Rare disease patients know what it’s like to go without a diagnosis despite enduring symptoms. Doctors often don’t recognize the disorders for a number of reasons, whether that’s the similarity of symptoms to other conditions, low awareness, misdiagnosis, or something else. Hannah Catton, a 24-year-old from Australia, experienced this firsthand after living with undiagnosed ovarian cancer for over two years.
Hannah is no stranger to the doctor’s office. In the years before her diagnosis, she made numerous trips to the doctor’s in an effort to find out what was causing her symptoms. They explained these symptoms away as urinary tract infections or stress, telling her to lose weight or prescribing antibiotics as a solution.
The closest any doctor got to a diagnosis was one gynecologist, who told her she had a benign fibroid on her uterus. The concern level wasn’t high, and Hannah was instructed to wait 90 days for surgery. Unfortunately, it was impossible to wait these 90 days, as she collapsed while horseback riding in October of last year.
She was rushed to the hospital, and it was there that she finally received an ovarian cancer diagnosis. Doctors found a tumor that was nearly 8 inches wide and had ruptured; they rushed to remove it surgically. Afterwards, they started Hannah on a chemotherapy regimen.
The situation has been difficult, especially as Hannah’s family – who live back in England, where she’s originally from – is not allowed to come visit due to COVID-19 restrictions. Luckily, she has lots of love and support from her friends in Australia to help her through. Two have even set up a GoFundMe to help her out during this process.

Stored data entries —

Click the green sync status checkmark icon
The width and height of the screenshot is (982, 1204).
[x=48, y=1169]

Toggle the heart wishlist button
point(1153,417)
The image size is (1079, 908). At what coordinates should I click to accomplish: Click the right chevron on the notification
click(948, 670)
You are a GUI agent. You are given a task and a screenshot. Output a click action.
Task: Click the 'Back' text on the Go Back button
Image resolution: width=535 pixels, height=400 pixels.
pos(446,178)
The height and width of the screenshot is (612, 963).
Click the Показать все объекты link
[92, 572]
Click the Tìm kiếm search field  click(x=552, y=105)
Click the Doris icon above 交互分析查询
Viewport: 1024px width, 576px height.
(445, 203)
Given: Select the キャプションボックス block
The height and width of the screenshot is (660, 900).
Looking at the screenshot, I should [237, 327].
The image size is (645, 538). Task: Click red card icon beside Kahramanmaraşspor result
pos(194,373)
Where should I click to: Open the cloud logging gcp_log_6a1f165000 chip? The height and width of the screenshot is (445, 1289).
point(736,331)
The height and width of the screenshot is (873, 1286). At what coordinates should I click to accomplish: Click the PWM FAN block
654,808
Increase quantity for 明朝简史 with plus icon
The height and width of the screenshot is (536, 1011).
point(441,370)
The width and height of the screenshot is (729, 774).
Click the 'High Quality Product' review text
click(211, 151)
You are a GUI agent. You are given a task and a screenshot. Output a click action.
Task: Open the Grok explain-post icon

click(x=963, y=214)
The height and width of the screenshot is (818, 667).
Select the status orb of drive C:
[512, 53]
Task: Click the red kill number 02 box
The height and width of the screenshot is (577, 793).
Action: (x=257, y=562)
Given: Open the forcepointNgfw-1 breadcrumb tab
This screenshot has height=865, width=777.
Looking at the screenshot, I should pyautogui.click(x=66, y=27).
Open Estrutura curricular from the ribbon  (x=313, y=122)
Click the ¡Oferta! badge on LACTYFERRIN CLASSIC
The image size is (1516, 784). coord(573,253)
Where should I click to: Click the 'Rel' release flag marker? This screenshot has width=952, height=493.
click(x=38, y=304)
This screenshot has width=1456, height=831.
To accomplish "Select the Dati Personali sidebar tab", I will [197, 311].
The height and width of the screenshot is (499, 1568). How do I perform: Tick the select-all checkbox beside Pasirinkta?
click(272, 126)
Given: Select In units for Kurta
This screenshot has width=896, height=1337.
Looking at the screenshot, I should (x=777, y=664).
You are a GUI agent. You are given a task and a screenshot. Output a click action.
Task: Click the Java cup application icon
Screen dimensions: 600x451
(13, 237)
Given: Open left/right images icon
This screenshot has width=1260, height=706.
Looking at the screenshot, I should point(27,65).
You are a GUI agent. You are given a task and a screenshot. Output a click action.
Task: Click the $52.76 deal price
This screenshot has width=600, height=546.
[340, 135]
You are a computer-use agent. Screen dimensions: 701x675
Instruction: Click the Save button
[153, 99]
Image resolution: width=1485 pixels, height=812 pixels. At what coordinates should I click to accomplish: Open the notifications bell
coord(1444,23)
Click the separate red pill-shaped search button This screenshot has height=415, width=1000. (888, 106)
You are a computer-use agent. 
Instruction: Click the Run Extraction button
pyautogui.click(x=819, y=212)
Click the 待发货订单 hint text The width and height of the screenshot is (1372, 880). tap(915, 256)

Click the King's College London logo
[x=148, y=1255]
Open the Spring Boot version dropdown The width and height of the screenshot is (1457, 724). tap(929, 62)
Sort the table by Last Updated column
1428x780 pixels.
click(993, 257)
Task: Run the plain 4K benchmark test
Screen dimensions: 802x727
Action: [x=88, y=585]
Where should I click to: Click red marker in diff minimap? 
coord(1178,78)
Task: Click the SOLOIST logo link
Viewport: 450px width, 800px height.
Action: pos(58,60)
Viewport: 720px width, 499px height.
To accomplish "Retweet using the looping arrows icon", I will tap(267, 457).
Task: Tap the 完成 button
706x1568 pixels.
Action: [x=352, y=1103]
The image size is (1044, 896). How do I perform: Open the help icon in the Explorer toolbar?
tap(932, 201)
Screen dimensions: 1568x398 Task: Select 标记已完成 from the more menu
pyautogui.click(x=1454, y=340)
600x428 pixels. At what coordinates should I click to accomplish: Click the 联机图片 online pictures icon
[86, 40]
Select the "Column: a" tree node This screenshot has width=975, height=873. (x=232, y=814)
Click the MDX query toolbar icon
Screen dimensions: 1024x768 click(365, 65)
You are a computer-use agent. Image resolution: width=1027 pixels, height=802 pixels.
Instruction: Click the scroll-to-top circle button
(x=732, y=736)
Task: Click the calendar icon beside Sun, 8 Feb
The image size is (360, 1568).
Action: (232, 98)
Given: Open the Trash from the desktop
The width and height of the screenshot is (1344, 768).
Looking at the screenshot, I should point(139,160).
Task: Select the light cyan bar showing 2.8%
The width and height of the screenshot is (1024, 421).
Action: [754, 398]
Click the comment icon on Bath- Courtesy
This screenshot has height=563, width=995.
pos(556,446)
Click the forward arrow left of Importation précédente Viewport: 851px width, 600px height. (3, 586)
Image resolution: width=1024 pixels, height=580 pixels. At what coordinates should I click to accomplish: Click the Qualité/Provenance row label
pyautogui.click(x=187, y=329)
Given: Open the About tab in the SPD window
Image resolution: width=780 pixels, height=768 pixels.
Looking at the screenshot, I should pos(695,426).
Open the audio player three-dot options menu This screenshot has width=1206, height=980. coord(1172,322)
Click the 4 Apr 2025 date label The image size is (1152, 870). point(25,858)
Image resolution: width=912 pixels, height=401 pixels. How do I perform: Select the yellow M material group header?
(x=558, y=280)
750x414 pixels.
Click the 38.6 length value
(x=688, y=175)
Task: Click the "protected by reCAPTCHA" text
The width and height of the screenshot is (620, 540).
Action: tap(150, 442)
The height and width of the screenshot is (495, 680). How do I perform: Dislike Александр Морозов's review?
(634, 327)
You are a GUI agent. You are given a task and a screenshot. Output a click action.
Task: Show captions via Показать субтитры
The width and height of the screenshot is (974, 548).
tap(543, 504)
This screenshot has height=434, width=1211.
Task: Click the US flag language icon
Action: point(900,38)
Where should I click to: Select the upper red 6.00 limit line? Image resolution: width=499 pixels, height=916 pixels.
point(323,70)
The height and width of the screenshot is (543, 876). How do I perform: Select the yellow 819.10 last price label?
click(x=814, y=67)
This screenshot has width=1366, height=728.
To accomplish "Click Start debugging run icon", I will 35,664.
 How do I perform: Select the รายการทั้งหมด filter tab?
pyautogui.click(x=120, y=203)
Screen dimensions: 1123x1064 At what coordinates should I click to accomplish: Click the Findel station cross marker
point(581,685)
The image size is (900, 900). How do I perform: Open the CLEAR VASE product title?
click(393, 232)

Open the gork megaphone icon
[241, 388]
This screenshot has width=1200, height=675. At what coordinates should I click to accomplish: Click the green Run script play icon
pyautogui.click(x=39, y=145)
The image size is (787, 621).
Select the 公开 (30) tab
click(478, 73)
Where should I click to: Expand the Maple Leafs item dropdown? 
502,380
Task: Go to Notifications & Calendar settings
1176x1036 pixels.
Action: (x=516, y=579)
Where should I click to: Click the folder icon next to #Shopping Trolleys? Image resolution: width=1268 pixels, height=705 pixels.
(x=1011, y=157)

EXPLORE THE MATERIAL —
1. Answer these questions on the article about Hannah Catton's diagnosis:
(a) How many days was Hannah told to wait for surgery?
(b) How wide was the tumor doctors found?
(c) What keeps Hannah's family from visiting her?
2. Pick up the article about Hannah Catton's diagnosis after its final sentence and keep writing it.
You can ignore the records.

SET OF ANSWERS —
1.
(a) 90 days
(b) Nearly 8 inches
(c) COVID-19 restrictions

2.
In the end, Hannah wants to let other young women know to be persistent with their doctors if they’re experiencing similar symptoms. She urges others to recognize that “this is not just a cancer which affects older women.”
About Ovarian Cancer
As the name suggests, ovarian cancer forms in the ovaries, two organs besides the uterus that store eggs and produce hormones. There are four forms of this cancer: small cell carcinoma of the ovary (SCCO), germ cell carcinoma tumors, epithelial tumors, and stromal carcinoma tumors. While all of these types differ slightly in the symptoms they cause, common effects include abdominal swelling, loss of appetite, bloating, urinary symptoms, and pelvic pain. Medical professionals are unsure as to what exactly causes this cancer and the accompanying symptoms, but they have identified a mutated gene that raises one’s chance of developing ovarian cancer: the BRCA gene.
Surgical removal of the Fallopian tubes, ovaries, omentum, uterus, and nearby lymph nodes is the major form of treatment for this cancer. In some cases, doctors only have to remove one ovary and Fallopian tube. Other treatment options include chemotherapy, medications, and radiation therapy.